RCS conducted an investigation of the disappearance and found Rainier School’s failure to ensure there were enough Direct Care Staff to provide for the supervision, protection, and care needs of all residents, in accordance with their individual program plans, posed an immediate jeopardy to residents’ safety. Over the next two weeks, Rainier School was given the opportunity to improve their staffing plans, but when RCS investigators returned, they found that Rainier School’s staffing plans still contained dangerous gaps.26 RCS conducted additional follow-up visits and found that the staffing problems persisted. Shockingly, RCS did not find that Rainier School had corrected the problem until November 2020 – after its failures led to the death of one resident, Rainier School kept the remaining residents at immediate risk of harm or death for over nine months.27

Empty hallway lined with doors to resident’s rooms at Rainier School

The disappearance of the Rainier School resident was not the only event of its kind this year, or even that month.
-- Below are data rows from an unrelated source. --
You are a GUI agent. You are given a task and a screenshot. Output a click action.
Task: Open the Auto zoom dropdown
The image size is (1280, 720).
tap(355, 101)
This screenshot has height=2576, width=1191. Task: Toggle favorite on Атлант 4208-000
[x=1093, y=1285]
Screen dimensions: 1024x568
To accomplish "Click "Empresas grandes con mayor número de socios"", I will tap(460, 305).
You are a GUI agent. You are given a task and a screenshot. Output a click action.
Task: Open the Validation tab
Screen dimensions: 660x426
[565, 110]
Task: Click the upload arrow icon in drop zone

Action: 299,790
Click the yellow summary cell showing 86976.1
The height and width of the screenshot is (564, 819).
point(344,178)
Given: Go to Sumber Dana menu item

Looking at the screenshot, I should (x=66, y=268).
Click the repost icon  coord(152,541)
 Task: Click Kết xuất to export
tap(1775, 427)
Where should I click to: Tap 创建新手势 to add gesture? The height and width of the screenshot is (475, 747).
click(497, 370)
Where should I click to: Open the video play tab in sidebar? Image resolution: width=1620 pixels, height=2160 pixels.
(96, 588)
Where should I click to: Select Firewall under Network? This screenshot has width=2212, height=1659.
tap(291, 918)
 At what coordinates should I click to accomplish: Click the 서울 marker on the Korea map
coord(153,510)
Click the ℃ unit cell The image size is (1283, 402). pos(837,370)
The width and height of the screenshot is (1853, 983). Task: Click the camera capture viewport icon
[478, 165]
Just nine days earlier, another resident with a well-established history of elopement walked out of his cottage and left the facility grounds. An off-duty staff member returning from lunch happened to spot him walking in heavy rain, without a coat, nearly a mile from campus. While the man was unharmed, the rural road had no sidewalks and only a chance encounter kept him from wandering further away.28 It is clear that Rainier School’s staffing model puts all residents at risk of harm, and for one man, had devastating consequences.

Plaque and Lakeland Village reads, “State Custodial School – For the Happiness of Children”

A problematic staffing model is not unique to Rainier School. Lakeland Village was cited for having insufficient Direct Care Staff to meet clients’ needs in November, 2018, January, 2019, and then again in June, 2019. This is a pervasive threat to residents’ safety and puts them at risk of neglect. It also harms quality of life. For instance, outings could frequently be cancelled due to inadequate staffing, depriving residents of experiences in the community. Inadequate staffing levels can also mean inadequate engagement of residents in the meaningful skill-building activities RHCs exist to provide.

RHC residents are still not safe from sexual abuse

In 2018, longtime Rainier School supervisor, Terry Wayne Shepard was convicted of attempted rape of one Rainier School resident and of taking “indecent liberties” with another. Shepard was sentenced to 24 ½ years to life in prison.29 Inexcusably, on the heels of Shepard’s conviction, Washington’s RHCs still fail to protect residents from sexual abuse.

Last year, a resident at Lakeland Village reported a sexual relationship with a staff member. DRW supports the rights of people with developmental and intellectual disabilities to have intimate relationships, but when a staff member has sexual contact with a resident, it is abuse and a criminal offense.30 Yet at the time of the resident’s report, Lakeland Village did not immediately act to prevent further abuse.31

DRW supports the rights of people with developmental and intellectual disabilities to have intimate relationships, but when a staff member has sexual contact with a resident, it is abuse and a criminal offense.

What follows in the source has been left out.